道尾さん、面白い。装丁の印象通り、闇夜をもがき苦しむような話だが、脳にストンと落ちる比喩表現、言葉の羅列、ほどよく心を揺さぶるサスペンス色もすべてが心地よい。他作も読んでみたい。
小学生の時は何を考えて過ごしていたのか振り返ってみる。その時々の細かな感情の変化までは覚えていないが、断片的には覚えていることがある。それは総じて何か自分にとって不快な行為を被った場面である。

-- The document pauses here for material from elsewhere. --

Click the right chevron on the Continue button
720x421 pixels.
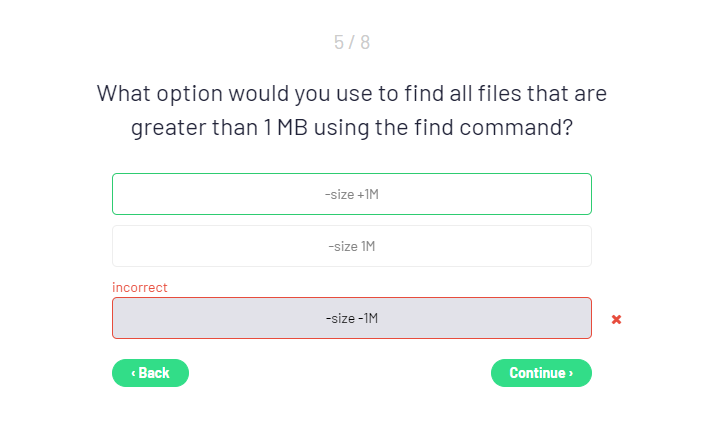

小学5年生の時、自転車に乗ったヤンキー風な2人組が下校中の僕にぶつかってこようとしてきた。スッと避けたら、アブねーな!と、一言罵声を浴びせて通り過ぎていった。その時僕はかなりビビっていたが、今考える小学生相手に肩をいからせ、まして声を張り上げるなんて。挑発行為をしていたなら叱られて当然とは思うが、あの時は普通に歩いていただけだったような・・・。あいまいな記憶は自分本位に傾く向きがあるので、今考えても真実はわからないが印象的なできごとであった。
こうしてずっと覚えているのは多少なりとも憎しみがあるのであろう。「憎むことでいつまでもあいつに縛られないで」というみゆきさんの歌詞が僕を解放へ導こう試みるが、なかなか頑なな記憶で参ってしまう。